Collins' Moderation Based on Politics, Not Policy
There's an interesting subtext to Maine Today political reporter Rebekah Metzler's overview of Susan Collins' last two years in office.
It's mostly found clinging to a series of quotes in the article, gathered from a wide variety of political sources:
"We were anxious for their support, grateful for their ultimate support, but a little bit puzzled about the twists and turns the bill took," Maine Center for Economic Policy Executive Director Kit St. John is quoted as saying about Collins' maneuvering on financial regulation.
"It's not half a loaf, it's 90 percent of a loaf of what she wants[…] To hold it up for the other 10 percent ... maybe it's smart politics, but I don't get it" is the quote from Colby College professor of Government L. Sandy Maisel on Collins’ objections to campaign finance reform legislation.
Then there’s this passage:
Charlie Webster, chairman of the Maine Republican Party, predicts the pair will veer to the ideological right if the November elections goes as he anticipates.
"I think (the November elections) are going to go our way, and when they do, I think the senators will see that, and they'll try to mirror what they think people want," he said.
I think Webster’s quote explains some of the puzzlement expressed by Maisel and St. John. If you’re expecting Collins to chart a consistent, moderate policy course, you’re likely to be confused by her actions which instead seem to be better predicted by political considerations.

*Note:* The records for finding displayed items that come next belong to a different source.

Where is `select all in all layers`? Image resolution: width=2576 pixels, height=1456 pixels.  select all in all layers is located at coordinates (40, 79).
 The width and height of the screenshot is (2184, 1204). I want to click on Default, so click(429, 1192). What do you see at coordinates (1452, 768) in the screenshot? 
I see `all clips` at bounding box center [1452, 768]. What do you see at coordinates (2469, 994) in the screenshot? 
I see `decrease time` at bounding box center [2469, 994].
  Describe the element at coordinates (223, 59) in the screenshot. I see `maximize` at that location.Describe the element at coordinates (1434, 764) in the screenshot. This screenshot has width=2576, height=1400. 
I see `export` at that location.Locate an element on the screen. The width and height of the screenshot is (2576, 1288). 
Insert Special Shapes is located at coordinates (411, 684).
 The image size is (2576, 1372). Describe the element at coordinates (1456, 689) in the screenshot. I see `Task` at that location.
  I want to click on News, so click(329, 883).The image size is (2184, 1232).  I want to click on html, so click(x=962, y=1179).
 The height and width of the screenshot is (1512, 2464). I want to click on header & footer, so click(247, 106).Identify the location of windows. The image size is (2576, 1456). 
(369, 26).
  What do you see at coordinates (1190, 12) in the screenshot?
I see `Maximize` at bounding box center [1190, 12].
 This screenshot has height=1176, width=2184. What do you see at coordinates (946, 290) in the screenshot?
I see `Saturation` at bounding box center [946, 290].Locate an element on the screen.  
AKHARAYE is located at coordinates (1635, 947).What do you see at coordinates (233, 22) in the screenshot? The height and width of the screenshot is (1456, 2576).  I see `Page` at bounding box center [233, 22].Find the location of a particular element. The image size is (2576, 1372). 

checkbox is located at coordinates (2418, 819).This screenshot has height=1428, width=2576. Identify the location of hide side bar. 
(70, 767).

As I mentioned a year ago, Snowe and Collins’ bipartisanship and independence seems to be more based on the politics of the moment than deeply-held, moderate policy beliefs or the spirit of principled independence and bipartisanship that some great Maine politicians have exhibited.
A good example of this was Collins’ work on the stimulus bill. Metzler’s article does list some criticisms of Collins’ effort to shape the legislation, but it doesn’t fully explore what is perhaps the most trenchant critique: Rather than acting on the basis of an economic theory of how stimulus and economic recovery should work, Collins picked a dollar amount she wanted the bill to hit based on what she thought was politically feasible and cut programs more based on their political vulnerability than their stimulating effects.
As economist and New York Times opinion columnist Paul Krugman wrote at the time, many of Collins’ cuts were actually to “the most effective and most needed parts of the plan.”